What to work on => Only lines with the string "will" should be returned from the data below.
(Beginning of Data shown)
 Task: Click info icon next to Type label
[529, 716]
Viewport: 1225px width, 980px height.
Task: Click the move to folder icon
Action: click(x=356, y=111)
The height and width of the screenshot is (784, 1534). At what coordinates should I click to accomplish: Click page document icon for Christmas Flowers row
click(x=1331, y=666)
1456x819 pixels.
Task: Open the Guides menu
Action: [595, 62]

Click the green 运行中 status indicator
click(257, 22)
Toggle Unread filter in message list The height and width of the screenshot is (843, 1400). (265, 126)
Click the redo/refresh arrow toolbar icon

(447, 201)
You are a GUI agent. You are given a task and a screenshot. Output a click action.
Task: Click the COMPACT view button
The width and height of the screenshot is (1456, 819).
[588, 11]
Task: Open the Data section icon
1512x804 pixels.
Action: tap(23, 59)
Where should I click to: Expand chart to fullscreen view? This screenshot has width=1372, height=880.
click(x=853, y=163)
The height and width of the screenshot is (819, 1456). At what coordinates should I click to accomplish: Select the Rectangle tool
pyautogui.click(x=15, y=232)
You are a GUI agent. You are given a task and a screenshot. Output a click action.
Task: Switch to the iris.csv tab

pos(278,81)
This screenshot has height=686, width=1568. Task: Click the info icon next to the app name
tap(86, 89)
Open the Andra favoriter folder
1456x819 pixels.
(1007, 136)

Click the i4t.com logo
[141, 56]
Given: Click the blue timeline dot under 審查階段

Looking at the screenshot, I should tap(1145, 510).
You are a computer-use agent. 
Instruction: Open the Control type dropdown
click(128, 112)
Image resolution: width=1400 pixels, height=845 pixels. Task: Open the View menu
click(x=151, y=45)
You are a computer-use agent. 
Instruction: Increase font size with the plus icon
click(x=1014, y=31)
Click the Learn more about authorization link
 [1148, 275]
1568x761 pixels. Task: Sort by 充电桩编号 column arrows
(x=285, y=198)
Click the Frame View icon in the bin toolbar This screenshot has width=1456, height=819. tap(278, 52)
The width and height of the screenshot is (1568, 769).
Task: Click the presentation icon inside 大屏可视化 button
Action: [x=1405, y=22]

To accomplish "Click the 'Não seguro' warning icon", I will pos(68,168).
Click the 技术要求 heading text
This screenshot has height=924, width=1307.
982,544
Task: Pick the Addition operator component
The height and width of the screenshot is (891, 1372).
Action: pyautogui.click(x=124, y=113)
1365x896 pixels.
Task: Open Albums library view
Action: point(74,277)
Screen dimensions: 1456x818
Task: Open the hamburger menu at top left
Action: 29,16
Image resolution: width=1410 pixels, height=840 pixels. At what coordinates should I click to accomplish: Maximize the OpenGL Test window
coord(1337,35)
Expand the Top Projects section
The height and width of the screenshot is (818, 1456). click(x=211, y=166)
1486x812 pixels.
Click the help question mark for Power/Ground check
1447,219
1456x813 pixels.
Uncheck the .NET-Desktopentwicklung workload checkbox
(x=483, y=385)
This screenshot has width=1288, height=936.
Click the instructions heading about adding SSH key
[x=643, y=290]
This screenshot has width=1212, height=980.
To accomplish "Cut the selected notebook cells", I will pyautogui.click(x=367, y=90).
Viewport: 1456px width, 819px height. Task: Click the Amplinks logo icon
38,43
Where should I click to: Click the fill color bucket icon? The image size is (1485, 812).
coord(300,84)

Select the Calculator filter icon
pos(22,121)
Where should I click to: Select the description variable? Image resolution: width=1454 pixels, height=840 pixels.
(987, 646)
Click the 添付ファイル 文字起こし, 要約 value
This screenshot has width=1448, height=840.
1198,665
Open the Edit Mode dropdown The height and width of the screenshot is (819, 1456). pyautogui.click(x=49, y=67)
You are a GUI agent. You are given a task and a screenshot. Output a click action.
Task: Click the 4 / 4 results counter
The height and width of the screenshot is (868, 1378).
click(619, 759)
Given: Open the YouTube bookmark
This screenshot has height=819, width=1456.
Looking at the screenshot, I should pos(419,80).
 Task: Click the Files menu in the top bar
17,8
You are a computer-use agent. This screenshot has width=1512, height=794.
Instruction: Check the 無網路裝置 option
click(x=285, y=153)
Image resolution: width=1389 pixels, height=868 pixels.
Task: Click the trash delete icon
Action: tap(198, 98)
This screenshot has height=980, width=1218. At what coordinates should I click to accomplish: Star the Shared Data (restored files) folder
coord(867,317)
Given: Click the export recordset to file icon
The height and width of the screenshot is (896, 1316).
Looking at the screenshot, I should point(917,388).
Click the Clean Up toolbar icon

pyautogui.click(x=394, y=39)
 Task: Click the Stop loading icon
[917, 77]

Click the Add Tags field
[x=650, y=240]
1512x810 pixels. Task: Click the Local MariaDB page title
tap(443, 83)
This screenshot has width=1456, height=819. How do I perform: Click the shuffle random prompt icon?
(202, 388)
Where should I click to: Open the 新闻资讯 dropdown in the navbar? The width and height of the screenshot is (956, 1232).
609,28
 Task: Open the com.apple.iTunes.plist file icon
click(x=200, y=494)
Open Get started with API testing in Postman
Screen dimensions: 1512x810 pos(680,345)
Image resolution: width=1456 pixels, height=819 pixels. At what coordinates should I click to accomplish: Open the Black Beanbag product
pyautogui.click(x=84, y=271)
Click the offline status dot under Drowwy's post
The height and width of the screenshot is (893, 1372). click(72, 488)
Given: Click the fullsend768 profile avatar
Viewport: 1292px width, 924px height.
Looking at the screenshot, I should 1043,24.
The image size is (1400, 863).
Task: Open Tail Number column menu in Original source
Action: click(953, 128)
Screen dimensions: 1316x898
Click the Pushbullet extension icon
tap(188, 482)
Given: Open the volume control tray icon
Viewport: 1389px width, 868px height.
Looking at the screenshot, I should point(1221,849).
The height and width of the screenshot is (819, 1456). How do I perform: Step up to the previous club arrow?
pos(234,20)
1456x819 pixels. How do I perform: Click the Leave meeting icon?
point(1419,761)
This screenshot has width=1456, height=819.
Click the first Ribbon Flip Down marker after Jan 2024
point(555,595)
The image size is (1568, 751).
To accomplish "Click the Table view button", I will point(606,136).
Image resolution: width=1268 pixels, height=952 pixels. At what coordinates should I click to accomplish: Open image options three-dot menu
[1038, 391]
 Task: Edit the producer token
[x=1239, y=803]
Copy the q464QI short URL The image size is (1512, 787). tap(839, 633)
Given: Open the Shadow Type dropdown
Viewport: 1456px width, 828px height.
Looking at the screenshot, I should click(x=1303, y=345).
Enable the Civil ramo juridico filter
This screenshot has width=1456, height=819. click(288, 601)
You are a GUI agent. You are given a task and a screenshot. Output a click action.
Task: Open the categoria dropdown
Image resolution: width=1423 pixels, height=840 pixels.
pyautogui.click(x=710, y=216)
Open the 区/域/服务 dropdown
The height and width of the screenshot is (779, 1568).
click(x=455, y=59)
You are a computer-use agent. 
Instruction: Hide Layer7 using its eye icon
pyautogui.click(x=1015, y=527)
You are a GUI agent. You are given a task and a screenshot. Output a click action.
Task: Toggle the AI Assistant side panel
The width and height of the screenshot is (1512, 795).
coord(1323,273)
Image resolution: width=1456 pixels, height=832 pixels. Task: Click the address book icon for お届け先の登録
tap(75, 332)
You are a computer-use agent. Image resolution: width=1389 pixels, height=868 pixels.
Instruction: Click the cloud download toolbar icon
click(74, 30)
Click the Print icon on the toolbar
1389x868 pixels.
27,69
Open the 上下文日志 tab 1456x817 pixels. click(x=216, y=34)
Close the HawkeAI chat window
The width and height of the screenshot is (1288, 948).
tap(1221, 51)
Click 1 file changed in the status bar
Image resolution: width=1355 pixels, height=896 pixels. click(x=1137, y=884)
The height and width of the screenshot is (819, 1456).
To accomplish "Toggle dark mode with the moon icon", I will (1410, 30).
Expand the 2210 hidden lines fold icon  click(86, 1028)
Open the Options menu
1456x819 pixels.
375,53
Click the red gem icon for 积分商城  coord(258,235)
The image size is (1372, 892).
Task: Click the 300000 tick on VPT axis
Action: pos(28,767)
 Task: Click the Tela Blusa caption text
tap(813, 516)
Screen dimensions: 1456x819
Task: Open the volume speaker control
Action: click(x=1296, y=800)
(End of Data shown)
Completed task =>
To accomplish "Click the 'Não seguro' warning icon", I will pos(68,168).
To accomplish "Cut the selected notebook cells", I will pyautogui.click(x=367, y=90).
To accomplish "Click the Table view button", I will point(606,136).
To accomplish "Toggle dark mode with the moon icon", I will (1410, 30).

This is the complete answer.